The drive to write was equally strong. One friend who knew Hornby when he was at Cambridge University in his early twenties says he has never come across anyone at that age with such a clear ambition of how he wanted to succeed.
That it was another 10 years before he would burst on to the scene - much of which Hornby spent teaching - was partly testimony to the care with which he worked out the story that would become Fever Pitch.
The question then was whether he could pull off the same beguiling trick in a novel, and when High Fidelity came along in 1995, it was clear that he had managed it very cleverly.
"A successful novel is often built on a very good non-fiction bedrock," one critic says. "With this one, Hornby made pop music the subject of the book in the way that Fever Pitch had been about football, with a love story grafted on top. Nothing succeeds in a novel like nous." The universality of its appeal was underlined by the ease with which, in the film version, events are transferred to Chicago.

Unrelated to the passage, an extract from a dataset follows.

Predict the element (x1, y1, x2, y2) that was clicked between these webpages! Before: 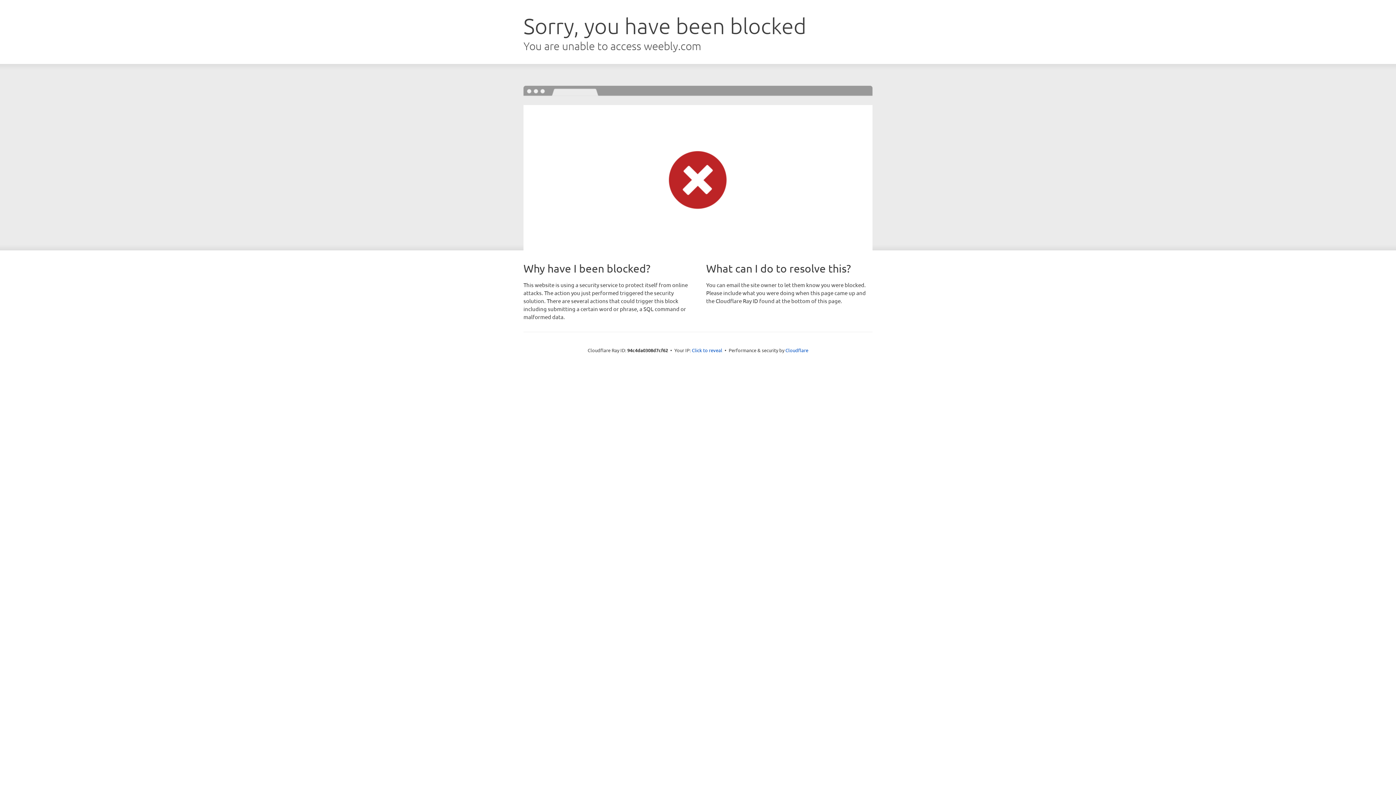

In About a Boy (1998), a footloose thirtysomething bloke surprises himself by acquiring a kind of wisdom in becoming the surrogate father of a 12-year-old. Readers devoured it.
How to Be Good is Hornby's most ambitious novel so far in that his first-person narrator is a woman and his theme nothing less than whether pure goodness is possible in the modern world. The critic John Carey compared it to Dostoevsky, a claim which surprised those who saw an exercise that was just a bit too neat.
"Human nature is just not reclaimable in the way that Hornby's books would have you believe," one critic says. "Don't get me wrong. I enjoy his books. And I'm not saying Hornby is not a serious person. But his transformations are a bit too black and white, the emotional climaxes too easy. I feel he's decided on a particular means of crowd-pleasing, tackling important ideas and then taking them down a notch or two. How to Be Good is just the kind of book the punters would vote for."
The marital strife at the heart of How to Be Good is certainly a reflection of what Hornby himself has been through with his divorce from Virginia Bovel, a healthcare administrator, whom he married shortly after Fever Pitch came out. The process was as civilised as is possible under the circumstances, and they remain near-neighbours in north London, sharing in Danny's upbringing. Hornby now lives with Amanda Posey, who worked on the production of the Fever Pitch film.
Autism has acquired an eloquent spokesman in Hornby. He recently entered the debate over the MMR jab, which many parents of autistic children hold responsible for the condition.
He has had battles with his local council over provision for autistic children. He has used his position to fundraise, helping to organise a benefit concert in 2000 and in the same year editing a collection of stories, Speaking with the Angel, from which proceeds also went to support research. Among the contributors to the book was the author Robert Harris, who is married to Hornby's sister Gill.
Meanwhile, Hornby has maintained a level of normality in his life, "showing a steely resolve when faced with the pressures of celebrity", as one friend puts it, "and exaggerated restraint in his personal style".
For a while he was good friends with John Cusack, the star of the film of High Fidelity, but the entree to Hollywood has not meant abandoning old mates in favour of richer and more famous new ones.
It's been an astonishing 10 years, in which Hornby's influence on contemporary culture has been profound.
Football's moneyed era was based on the rise of a new middle-class audience, a process which Fever Pitch helped usher in. And from countless Fever Pitch imitations to the Tony Parsons best-seller Man and Boy, Hornby has changed literature, too.
But the best way the anniversary could be marked would be for Arsenal to win the double. And that's only three games away.